■ **Brief**
Once you find the line containing "Viewport: 530px width, 298px height." in the data below, copy it and each following line exactly, up to and including the line containing "Switch to compact lines view icon", and nothing else.

■ **Available records**
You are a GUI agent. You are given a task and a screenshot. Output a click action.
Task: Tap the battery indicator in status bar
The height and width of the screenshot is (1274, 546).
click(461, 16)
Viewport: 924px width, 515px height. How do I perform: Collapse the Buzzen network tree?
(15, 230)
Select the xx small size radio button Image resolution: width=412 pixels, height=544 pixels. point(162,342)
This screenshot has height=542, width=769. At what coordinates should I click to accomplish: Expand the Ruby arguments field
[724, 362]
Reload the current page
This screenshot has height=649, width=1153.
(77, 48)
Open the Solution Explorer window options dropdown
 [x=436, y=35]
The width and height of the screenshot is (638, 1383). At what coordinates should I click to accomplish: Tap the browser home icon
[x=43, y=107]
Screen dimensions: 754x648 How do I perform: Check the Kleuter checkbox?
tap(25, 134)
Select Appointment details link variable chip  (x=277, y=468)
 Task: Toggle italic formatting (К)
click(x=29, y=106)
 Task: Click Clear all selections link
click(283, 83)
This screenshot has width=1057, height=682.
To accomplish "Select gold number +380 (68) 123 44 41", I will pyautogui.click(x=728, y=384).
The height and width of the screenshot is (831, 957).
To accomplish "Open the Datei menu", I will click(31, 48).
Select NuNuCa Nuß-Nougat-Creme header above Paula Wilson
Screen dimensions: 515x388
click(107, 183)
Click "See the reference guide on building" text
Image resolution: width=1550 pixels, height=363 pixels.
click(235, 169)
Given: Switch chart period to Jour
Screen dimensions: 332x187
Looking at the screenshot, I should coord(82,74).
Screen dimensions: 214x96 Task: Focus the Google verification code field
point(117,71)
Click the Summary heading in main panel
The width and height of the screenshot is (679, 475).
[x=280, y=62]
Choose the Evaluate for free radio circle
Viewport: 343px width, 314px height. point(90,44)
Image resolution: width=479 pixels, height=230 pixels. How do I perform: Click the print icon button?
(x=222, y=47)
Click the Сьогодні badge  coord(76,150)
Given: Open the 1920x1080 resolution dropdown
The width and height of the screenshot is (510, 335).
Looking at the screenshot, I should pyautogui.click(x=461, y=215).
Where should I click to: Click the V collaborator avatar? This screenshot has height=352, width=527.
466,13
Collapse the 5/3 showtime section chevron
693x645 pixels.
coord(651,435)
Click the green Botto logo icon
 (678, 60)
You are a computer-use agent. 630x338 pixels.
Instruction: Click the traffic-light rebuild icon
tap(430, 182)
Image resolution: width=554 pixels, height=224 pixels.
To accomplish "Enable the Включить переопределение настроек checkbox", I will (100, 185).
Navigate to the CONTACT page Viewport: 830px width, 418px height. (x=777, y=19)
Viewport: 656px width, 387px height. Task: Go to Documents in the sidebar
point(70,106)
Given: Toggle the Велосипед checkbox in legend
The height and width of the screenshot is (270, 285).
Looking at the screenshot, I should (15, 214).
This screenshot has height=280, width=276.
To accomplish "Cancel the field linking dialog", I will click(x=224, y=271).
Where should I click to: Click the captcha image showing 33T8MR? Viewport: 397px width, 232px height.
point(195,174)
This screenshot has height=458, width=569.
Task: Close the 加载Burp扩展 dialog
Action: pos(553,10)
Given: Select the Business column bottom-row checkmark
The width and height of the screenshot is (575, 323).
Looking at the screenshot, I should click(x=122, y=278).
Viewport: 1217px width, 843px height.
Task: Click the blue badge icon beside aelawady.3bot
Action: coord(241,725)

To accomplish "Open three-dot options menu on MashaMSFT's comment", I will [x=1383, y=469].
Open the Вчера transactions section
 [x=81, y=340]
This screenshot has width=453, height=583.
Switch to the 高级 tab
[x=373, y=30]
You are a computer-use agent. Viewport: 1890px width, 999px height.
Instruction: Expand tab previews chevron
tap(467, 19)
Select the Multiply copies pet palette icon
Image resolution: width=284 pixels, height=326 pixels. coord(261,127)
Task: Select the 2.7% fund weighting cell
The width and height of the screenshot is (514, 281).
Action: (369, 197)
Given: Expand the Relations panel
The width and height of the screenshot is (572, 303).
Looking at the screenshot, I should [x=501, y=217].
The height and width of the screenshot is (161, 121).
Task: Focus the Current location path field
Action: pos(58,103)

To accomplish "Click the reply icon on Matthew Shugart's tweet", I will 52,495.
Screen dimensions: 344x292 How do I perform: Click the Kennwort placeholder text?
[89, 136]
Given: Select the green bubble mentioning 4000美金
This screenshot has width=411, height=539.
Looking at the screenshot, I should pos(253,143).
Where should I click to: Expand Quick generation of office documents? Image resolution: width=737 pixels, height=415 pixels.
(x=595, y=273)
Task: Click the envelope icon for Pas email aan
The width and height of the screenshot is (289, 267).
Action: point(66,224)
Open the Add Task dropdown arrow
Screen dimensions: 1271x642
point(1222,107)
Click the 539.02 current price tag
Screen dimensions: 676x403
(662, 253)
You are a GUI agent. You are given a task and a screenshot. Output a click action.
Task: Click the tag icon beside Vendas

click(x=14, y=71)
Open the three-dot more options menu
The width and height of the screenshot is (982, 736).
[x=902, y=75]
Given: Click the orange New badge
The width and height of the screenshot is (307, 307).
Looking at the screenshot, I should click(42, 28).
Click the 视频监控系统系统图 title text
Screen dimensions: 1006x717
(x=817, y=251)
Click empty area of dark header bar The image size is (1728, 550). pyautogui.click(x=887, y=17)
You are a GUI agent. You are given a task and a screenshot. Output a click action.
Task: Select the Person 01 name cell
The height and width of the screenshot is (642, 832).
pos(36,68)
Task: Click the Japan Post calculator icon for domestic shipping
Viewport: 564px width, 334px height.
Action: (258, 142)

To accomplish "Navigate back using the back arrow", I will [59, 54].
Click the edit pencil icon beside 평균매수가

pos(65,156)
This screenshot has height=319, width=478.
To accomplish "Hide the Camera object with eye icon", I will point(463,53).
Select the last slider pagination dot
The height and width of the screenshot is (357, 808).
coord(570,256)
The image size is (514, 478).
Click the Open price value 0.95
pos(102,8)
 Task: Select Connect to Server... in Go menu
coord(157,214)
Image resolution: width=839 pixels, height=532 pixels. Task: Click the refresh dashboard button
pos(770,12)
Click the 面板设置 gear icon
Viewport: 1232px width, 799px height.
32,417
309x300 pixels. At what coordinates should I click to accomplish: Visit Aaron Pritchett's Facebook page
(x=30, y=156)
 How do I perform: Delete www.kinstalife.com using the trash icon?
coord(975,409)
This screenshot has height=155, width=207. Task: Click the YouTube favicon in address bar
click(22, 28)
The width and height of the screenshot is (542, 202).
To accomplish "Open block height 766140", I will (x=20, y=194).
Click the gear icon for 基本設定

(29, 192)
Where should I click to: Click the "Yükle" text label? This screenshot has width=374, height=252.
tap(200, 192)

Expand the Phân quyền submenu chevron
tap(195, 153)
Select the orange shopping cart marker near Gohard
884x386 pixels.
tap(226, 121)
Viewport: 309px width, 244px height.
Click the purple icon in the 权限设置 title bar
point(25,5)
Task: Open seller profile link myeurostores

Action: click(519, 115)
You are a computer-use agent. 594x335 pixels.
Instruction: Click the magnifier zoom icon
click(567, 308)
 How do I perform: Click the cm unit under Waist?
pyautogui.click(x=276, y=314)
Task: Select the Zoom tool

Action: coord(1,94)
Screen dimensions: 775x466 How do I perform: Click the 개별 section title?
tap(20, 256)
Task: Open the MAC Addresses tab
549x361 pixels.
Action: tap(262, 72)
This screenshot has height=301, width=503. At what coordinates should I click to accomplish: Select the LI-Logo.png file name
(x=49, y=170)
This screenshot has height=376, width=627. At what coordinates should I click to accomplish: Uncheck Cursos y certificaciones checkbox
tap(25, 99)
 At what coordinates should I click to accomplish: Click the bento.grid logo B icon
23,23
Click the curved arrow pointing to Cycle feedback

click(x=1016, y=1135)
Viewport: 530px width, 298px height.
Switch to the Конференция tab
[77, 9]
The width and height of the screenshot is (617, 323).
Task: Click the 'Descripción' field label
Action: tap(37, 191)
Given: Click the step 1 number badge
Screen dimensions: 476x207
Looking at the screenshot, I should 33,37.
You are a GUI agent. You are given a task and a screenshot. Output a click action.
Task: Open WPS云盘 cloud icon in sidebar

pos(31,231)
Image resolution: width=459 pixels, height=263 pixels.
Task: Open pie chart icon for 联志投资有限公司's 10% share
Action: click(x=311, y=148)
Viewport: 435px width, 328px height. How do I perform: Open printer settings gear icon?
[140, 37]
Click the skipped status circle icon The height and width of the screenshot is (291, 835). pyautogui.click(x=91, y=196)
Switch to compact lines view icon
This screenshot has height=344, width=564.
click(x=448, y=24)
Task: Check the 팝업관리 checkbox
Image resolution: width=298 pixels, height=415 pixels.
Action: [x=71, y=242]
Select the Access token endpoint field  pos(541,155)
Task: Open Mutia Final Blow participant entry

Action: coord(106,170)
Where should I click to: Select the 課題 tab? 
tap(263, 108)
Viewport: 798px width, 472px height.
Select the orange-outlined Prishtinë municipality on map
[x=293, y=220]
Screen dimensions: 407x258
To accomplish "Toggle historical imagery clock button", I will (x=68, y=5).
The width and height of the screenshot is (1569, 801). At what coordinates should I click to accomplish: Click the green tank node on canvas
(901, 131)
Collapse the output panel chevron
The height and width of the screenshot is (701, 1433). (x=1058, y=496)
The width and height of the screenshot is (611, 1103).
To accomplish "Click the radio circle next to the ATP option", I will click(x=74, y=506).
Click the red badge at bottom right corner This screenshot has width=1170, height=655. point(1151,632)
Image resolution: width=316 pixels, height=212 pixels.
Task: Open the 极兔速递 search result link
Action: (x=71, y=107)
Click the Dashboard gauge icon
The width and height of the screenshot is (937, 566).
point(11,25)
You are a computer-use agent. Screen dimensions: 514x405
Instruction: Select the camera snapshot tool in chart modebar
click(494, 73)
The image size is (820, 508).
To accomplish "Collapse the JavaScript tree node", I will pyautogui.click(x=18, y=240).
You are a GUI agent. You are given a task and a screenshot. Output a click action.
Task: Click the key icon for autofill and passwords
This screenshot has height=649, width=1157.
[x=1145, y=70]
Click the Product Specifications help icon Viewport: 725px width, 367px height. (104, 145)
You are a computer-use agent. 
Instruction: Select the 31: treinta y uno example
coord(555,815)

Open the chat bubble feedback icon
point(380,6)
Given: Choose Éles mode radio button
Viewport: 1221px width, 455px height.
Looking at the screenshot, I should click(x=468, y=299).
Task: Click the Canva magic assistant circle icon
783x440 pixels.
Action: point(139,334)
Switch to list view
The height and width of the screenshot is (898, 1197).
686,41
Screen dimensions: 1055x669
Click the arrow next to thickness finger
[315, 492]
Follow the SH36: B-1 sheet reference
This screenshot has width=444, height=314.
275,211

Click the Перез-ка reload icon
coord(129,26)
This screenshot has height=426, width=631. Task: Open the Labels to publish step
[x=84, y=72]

■ **The completed task**
Viewport: 530px width, 298px height.
Switch to the Конференция tab
[77, 9]
The width and height of the screenshot is (617, 323).
Task: Click the 'Descripción' field label
Action: tap(37, 191)
Given: Click the step 1 number badge
Screen dimensions: 476x207
Looking at the screenshot, I should 33,37.
You are a GUI agent. You are given a task and a screenshot. Output a click action.
Task: Open WPS云盘 cloud icon in sidebar

pos(31,231)
Image resolution: width=459 pixels, height=263 pixels.
Task: Open pie chart icon for 联志投资有限公司's 10% share
Action: click(x=311, y=148)
Viewport: 435px width, 328px height. How do I perform: Open printer settings gear icon?
[140, 37]
Click the skipped status circle icon The height and width of the screenshot is (291, 835). pyautogui.click(x=91, y=196)
Switch to compact lines view icon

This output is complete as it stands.